#### ZADANIA
1. Jakiego koloru był kondensator opisany we wspomnieniu ze stanu wojennego?
2. Wyjaśnij, dlaczego kara ZOMZ na tydzień okazała się według wspomnienia ze stanu wojennego „wesoła”.
3. Wypisz dokładnie tę część wspomnienia ze stanu wojennego, która zaczyna się od słów zawierających „Stan wojenny spędzilem”, a kończy na „wolno bylo opuszczać!”.

#### FRAGMENT TEKSTU
|---|
Po 13-nastym...

Po 13-nastym...

Stan wojenny spędzilem w podchorążówce, co było doświadczeniem na miarę paradokumentalnej powieści. W szpejach elektronicznych, co je mialem w pudełku nie znalazłem oporników, ale byl tam kondensator, który wyglądał na oko podobnie. Niebieski. Wpiąłem to w klapę moro, i gdy mój dowódca to zobaczyl, to się wściekł “Podchorąży, co wy …....(słowo pochodzenia łacińskiego, oznaczające krzywą linię lub zakręt) se myślicie, jak ja wam….. to się wam…..!“Itd.itp.., i zawlókł mnie do Komendanta, który po moim tłumaczeniu, że w służbowym poufnym okólniku co go dostali nie ma slowa o kondensatorach, zdębiał, i popadł w zamyślenie. Odpuścili mi w końcu, ale z łagodniejszego przepisu (bez zgody przełożonego nie wolno na mundurze umieszczać innych oznaczeń poza przepisowymi!)walnęli ZOMZ na tydzień, co było o tyle wesołe, że i tak nam koszar nie wolno bylo opuszczać!
|---|
#### PREZENTOWANE DANE
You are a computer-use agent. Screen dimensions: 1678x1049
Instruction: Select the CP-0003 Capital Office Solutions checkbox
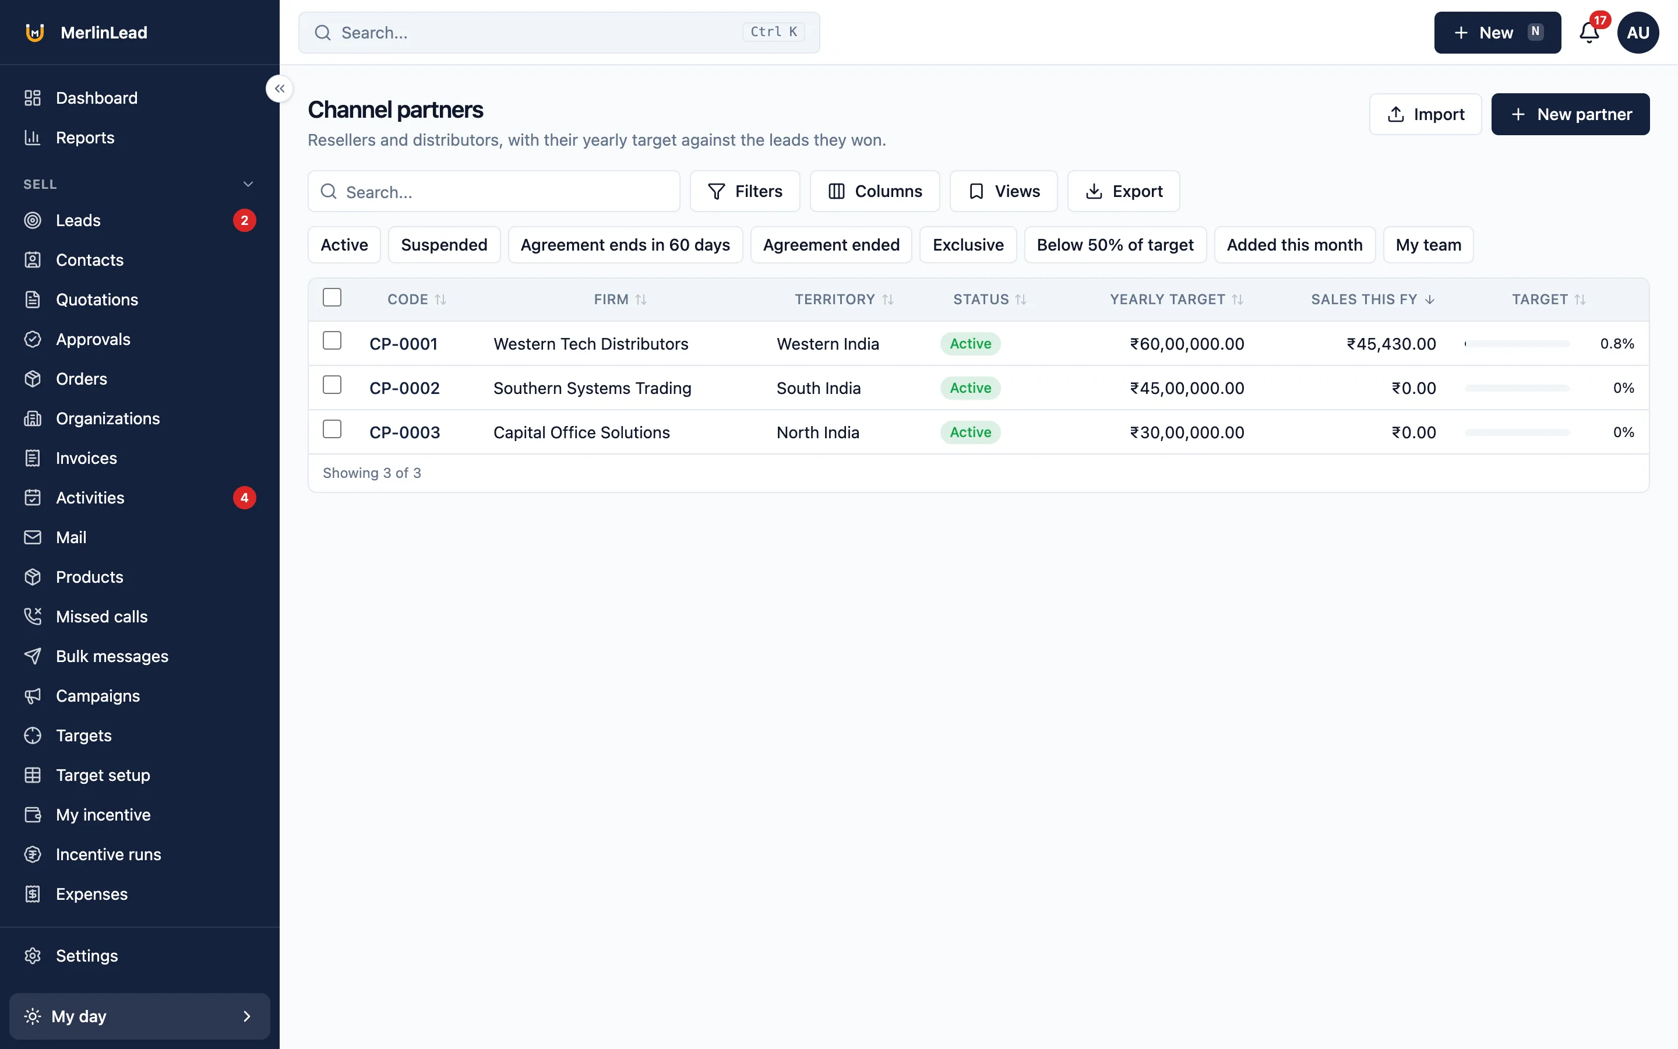332,429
|---|
#### ROZWIĄZANIA PO KOLEI
1. Był niebieski.

2. Kara była wesoła, bo podchorążym i tak nie wolno było opuszczać koszar.

3.
Stan wojenny spędzilem w podchorążówce, co było doświadczeniem na miarę paradokumentalnej powieści. W szpejach elektronicznych, co je mialem w pudełku nie znalazłem oporników, ale byl tam kondensator, który wyglądał na oko podobnie. Niebieski. Wpiąłem to w klapę moro, i gdy mój dowódca to zobaczyl, to się wściekł “Podchorąży, co wy …....(słowo pochodzenia łacińskiego, oznaczające krzywą linię lub zakręt) se myślicie, jak ja wam….. to się wam…..!“Itd.itp.., i zawlókł mnie do Komendanta, który po moim tłumaczeniu, że w służbowym poufnym okólniku co go dostali nie ma slowa o kondensatorach, zdębiał, i popadł w zamyślenie. Odpuścili mi w końcu, ale z łagodniejszego przepisu (bez zgody przełożonego nie wolno na mundurze umieszczać innych oznaczeń poza przepisowymi!)walnęli ZOMZ na tydzień, co było o tyle wesołe, że i tak nam koszar nie wolno bylo opuszczać!